[[ Exercise data, beginning ]]

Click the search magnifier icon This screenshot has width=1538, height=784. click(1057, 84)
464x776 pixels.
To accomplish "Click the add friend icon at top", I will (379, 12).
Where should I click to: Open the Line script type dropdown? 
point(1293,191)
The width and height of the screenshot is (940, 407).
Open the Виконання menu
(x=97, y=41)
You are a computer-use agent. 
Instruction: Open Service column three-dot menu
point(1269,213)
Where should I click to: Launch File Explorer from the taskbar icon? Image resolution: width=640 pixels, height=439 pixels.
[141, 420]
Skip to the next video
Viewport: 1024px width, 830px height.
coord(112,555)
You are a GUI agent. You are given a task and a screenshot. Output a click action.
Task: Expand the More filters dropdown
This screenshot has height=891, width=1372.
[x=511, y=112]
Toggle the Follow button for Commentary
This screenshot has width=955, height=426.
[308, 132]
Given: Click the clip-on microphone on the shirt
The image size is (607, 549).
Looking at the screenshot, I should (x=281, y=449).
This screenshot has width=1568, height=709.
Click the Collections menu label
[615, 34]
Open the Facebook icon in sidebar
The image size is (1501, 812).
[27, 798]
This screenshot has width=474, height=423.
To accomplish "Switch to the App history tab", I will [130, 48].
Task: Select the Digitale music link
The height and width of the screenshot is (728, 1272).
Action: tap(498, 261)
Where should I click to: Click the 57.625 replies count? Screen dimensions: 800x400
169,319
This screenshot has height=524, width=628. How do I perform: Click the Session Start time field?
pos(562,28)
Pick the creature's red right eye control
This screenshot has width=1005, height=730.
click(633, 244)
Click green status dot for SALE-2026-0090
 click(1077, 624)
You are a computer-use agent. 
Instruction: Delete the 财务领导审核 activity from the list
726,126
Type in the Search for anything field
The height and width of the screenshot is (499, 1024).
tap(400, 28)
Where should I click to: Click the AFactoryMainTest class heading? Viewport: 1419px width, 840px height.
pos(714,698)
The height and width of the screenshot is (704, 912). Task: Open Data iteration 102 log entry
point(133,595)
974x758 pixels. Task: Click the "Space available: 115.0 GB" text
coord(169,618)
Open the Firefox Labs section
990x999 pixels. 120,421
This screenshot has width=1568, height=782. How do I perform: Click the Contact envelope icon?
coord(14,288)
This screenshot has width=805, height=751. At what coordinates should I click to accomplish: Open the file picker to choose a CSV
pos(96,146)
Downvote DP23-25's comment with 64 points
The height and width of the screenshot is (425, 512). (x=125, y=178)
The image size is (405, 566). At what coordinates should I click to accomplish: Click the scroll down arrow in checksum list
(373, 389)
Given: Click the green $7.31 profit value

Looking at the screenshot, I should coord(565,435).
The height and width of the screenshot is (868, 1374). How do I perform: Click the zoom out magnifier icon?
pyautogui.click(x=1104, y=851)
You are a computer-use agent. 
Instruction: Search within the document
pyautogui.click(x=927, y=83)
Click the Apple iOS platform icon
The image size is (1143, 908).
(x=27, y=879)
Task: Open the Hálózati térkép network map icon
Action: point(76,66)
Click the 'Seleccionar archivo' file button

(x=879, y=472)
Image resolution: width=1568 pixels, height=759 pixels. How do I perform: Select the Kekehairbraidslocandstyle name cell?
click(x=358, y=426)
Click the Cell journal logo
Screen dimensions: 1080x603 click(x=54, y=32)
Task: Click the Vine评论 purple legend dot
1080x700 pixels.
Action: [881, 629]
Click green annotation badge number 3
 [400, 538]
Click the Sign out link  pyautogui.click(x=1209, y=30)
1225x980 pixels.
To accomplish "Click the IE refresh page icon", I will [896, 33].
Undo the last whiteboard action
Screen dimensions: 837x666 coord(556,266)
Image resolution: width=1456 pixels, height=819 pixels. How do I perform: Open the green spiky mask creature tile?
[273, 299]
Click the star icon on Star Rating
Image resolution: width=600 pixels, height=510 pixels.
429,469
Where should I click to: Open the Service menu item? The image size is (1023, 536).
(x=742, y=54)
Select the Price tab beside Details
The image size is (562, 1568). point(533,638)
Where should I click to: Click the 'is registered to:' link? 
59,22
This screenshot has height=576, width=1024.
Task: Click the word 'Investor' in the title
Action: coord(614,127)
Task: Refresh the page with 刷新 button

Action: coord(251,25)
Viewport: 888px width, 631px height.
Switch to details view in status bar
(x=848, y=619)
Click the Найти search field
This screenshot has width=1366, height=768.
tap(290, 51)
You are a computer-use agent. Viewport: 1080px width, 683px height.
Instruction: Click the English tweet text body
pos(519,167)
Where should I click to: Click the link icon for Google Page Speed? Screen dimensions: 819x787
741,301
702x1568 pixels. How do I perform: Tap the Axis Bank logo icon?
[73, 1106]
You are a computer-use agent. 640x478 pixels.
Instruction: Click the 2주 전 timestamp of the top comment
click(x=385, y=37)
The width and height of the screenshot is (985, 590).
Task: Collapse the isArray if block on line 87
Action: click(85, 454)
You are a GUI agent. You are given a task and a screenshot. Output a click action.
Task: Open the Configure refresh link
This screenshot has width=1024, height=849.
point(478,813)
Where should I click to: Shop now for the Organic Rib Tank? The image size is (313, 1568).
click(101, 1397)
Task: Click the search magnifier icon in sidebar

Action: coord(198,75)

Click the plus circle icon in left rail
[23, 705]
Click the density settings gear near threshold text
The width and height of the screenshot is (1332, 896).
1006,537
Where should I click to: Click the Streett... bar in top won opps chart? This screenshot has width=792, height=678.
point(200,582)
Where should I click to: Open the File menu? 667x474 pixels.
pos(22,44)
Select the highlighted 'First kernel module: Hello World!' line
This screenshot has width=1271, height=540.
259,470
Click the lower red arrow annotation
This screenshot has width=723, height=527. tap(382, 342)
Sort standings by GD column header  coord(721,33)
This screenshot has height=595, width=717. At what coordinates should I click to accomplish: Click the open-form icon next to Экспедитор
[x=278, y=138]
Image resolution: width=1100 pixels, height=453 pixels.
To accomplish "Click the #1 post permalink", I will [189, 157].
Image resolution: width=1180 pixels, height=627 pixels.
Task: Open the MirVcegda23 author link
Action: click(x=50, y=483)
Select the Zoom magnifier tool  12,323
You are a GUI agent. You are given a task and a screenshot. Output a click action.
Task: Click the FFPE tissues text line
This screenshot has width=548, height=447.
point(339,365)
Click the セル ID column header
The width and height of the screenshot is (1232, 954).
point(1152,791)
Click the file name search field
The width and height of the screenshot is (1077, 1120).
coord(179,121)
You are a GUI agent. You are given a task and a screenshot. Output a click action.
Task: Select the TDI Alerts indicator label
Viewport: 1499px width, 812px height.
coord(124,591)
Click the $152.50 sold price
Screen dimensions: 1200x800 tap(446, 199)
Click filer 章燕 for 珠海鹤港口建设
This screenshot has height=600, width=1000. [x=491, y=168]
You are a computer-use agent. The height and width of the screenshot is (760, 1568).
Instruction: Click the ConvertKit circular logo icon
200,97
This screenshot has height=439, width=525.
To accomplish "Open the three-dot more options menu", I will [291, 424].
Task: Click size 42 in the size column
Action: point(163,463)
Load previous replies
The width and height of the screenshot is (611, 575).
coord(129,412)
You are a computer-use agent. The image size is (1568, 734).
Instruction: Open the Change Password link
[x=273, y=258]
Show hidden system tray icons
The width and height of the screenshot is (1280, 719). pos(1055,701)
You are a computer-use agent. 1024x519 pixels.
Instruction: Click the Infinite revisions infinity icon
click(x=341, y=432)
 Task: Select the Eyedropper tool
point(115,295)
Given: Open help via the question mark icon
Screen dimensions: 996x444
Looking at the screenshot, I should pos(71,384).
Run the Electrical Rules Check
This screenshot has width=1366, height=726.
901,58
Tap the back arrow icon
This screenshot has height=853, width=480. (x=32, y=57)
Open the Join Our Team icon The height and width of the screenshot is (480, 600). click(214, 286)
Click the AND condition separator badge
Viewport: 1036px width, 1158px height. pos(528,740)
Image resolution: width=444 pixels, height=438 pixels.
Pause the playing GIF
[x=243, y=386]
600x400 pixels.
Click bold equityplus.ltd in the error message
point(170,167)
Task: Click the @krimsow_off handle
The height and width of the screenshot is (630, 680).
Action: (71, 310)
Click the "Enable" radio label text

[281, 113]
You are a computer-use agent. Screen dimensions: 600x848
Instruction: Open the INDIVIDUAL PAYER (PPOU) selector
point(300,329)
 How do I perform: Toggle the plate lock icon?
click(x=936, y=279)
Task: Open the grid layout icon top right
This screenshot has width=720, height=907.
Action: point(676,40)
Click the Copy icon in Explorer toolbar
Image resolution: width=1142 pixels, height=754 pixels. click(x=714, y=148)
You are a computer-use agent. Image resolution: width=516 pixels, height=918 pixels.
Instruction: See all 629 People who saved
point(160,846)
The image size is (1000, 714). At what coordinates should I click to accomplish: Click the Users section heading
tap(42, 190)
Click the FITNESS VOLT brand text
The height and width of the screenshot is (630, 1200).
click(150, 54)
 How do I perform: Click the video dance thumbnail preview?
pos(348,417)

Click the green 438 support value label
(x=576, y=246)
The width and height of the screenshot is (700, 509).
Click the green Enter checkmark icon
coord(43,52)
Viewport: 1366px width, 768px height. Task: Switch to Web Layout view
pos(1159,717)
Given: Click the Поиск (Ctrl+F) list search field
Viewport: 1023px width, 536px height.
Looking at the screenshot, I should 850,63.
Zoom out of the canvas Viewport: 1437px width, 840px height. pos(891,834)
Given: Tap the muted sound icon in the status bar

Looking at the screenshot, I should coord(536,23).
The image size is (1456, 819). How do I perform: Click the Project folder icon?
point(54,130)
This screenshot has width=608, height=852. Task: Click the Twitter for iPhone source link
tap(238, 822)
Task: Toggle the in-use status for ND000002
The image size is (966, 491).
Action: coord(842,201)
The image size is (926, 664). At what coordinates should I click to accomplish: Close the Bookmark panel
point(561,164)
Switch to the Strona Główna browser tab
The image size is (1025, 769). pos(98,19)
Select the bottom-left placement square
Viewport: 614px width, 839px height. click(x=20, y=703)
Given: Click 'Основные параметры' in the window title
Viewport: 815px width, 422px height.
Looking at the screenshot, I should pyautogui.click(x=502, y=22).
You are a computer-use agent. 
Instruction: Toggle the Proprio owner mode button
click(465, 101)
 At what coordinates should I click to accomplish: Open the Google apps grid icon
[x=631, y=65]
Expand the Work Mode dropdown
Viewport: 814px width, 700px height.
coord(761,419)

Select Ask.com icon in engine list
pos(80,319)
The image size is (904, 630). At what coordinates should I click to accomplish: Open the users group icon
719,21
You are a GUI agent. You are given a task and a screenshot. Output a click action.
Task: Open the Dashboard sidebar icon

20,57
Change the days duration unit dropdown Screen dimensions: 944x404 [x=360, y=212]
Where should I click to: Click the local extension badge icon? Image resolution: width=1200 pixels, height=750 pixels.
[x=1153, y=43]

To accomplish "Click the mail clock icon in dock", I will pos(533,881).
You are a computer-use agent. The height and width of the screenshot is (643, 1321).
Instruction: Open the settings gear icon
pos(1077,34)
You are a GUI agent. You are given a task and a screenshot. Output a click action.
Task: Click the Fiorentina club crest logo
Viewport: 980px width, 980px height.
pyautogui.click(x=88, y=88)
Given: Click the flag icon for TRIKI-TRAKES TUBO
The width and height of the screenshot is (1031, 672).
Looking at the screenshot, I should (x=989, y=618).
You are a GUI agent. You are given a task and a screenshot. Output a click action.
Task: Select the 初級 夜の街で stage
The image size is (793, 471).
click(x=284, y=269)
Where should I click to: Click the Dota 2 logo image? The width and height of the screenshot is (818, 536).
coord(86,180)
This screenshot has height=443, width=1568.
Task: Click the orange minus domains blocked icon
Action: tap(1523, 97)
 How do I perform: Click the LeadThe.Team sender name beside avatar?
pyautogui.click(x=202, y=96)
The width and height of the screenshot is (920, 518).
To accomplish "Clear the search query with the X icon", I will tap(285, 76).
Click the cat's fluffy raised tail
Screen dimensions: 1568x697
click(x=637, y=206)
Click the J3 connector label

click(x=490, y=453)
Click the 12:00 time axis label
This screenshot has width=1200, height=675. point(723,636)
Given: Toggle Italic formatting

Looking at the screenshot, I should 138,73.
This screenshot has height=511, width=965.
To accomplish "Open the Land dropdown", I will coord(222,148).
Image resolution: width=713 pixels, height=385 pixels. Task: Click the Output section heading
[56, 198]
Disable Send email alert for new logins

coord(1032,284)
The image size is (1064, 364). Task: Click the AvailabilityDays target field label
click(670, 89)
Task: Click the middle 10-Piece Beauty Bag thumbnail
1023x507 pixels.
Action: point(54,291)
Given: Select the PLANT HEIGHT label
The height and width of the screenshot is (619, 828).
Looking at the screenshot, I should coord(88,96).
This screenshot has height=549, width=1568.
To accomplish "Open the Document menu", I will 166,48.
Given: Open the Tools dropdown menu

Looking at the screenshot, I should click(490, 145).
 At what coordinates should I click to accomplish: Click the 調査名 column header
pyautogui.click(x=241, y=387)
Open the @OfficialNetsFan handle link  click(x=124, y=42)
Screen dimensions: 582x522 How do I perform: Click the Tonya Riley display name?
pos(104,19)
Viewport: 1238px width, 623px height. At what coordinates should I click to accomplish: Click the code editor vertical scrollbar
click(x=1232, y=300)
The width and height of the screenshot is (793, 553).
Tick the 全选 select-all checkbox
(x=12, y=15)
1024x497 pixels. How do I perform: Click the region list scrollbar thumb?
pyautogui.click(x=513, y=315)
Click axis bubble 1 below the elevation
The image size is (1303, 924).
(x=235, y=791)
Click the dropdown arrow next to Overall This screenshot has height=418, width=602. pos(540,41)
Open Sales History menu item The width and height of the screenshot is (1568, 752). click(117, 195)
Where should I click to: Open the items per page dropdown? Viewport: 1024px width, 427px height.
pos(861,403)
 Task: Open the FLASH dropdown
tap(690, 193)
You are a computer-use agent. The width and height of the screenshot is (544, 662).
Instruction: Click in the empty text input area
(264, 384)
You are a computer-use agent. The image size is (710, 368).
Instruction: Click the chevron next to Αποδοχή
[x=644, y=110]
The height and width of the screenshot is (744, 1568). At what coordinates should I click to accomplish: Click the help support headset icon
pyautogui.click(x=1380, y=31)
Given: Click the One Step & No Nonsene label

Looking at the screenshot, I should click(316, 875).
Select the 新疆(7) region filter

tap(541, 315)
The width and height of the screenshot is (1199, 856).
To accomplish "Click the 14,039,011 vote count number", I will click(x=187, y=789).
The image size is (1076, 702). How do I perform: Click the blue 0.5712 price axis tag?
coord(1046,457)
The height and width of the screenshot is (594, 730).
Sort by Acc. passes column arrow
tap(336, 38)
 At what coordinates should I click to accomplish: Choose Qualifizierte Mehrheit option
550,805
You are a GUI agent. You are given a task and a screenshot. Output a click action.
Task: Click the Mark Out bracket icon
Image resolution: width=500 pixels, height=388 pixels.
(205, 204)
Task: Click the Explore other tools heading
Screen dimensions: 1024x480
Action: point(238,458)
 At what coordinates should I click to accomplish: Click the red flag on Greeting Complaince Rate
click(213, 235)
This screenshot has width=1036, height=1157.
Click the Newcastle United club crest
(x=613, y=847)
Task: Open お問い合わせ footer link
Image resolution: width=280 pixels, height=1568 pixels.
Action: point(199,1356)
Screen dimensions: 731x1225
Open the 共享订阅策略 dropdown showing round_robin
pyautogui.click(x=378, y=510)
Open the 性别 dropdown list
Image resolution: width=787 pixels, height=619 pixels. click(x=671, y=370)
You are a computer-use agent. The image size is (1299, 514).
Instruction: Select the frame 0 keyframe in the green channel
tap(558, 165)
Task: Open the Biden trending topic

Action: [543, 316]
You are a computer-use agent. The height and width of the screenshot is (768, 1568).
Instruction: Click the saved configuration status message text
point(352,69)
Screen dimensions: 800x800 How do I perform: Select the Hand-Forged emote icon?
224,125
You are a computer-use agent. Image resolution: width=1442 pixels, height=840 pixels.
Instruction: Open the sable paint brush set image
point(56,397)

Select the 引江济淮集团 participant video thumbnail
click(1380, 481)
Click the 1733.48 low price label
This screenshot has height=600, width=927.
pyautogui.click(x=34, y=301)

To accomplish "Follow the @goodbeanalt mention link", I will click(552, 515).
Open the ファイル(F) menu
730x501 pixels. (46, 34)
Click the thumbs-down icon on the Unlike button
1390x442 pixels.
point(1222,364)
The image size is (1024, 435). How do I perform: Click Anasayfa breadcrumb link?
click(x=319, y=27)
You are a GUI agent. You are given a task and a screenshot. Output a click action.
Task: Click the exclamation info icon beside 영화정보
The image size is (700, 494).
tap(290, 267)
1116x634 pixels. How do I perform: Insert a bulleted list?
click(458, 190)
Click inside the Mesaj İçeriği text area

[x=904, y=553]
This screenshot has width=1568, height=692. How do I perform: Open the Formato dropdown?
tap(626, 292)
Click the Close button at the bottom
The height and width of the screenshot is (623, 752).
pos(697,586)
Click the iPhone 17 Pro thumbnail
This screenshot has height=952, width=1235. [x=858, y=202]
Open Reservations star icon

[[ Exercise data, end ]]

**Activity:** The answer must hold exactly the lines of the entries above, from the first line through the line that contains "Toggle the Follow button for Commentary", and no others.

**Solution to this task:**
Click the search magnifier icon This screenshot has width=1538, height=784. click(1057, 84)
464x776 pixels.
To accomplish "Click the add friend icon at top", I will (379, 12).
Where should I click to: Open the Line script type dropdown? 
point(1293,191)
The width and height of the screenshot is (940, 407).
Open the Виконання menu
(x=97, y=41)
You are a computer-use agent. 
Instruction: Open Service column three-dot menu
point(1269,213)
Where should I click to: Launch File Explorer from the taskbar icon? Image resolution: width=640 pixels, height=439 pixels.
[141, 420]
Skip to the next video
Viewport: 1024px width, 830px height.
coord(112,555)
You are a GUI agent. You are given a task and a screenshot. Output a click action.
Task: Expand the More filters dropdown
This screenshot has height=891, width=1372.
[x=511, y=112]
Toggle the Follow button for Commentary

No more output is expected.